Por certo, no Brasil, não é a primeira vez que se veem depredações a prédios e bens públicos. Basta rememorar fatos recentes (2013), ocorridos em vários pontos do território nacional, nos quais multidão quebrou ônibus, incendiou veículos, atirou pedras, inclusive em bancos e em sedes de empresas de secular tradição econômica.
Assim, a situação atual - depredações e invasões a prédios públicos, em Brasília - embora lamentável, não é alvissareira; pois, reenvia a questões políticas, econômicas, sociais e à insatisfação de parte da população com a instituições, abaladas, desacreditadas (para essa parcela da sociedade).
Por isso, não parece correta a assertiva, alardeada por juristas e parte da imprensa, de que é preciso punição exemplar e severa das pessoas envolvidas no episódio.
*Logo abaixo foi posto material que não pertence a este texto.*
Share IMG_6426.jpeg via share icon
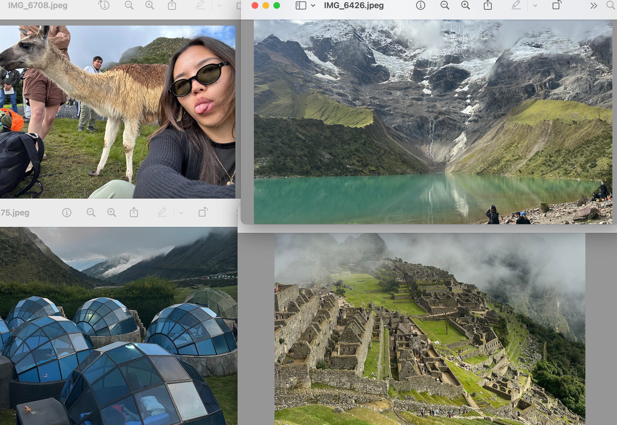 pyautogui.click(x=488, y=5)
No plano jurídico, as autoridades devem respeitar o princípio do devido processo legal, a presunção da inocência, o direito de defesa, a excepcionalidade da decretação de prisões, a instauração e o processo pela autoridade competente, e outras garantias, advindas da dignidade da pessoa humana, fundamento da República Brasileira.
A princípio, os fatos noticiados pela imprensa não conduzem à prática do delito de terrorismo; possivelmente, ao crime de danos a prédios públicos e, talvez, a ofensas ao regime democrático de Direito, tipificados no Código Penal.
Não pode haver presunção de culpa dos acusados!
Portanto, à punição das pessoas será preciso antepor a série de garantias e direitos fundamentais, garantindo-lhes as defesas processuais e materiais demarcadas na Constituição Federal.
Isso sim é demonstração da estabilidade das instituições democráticas!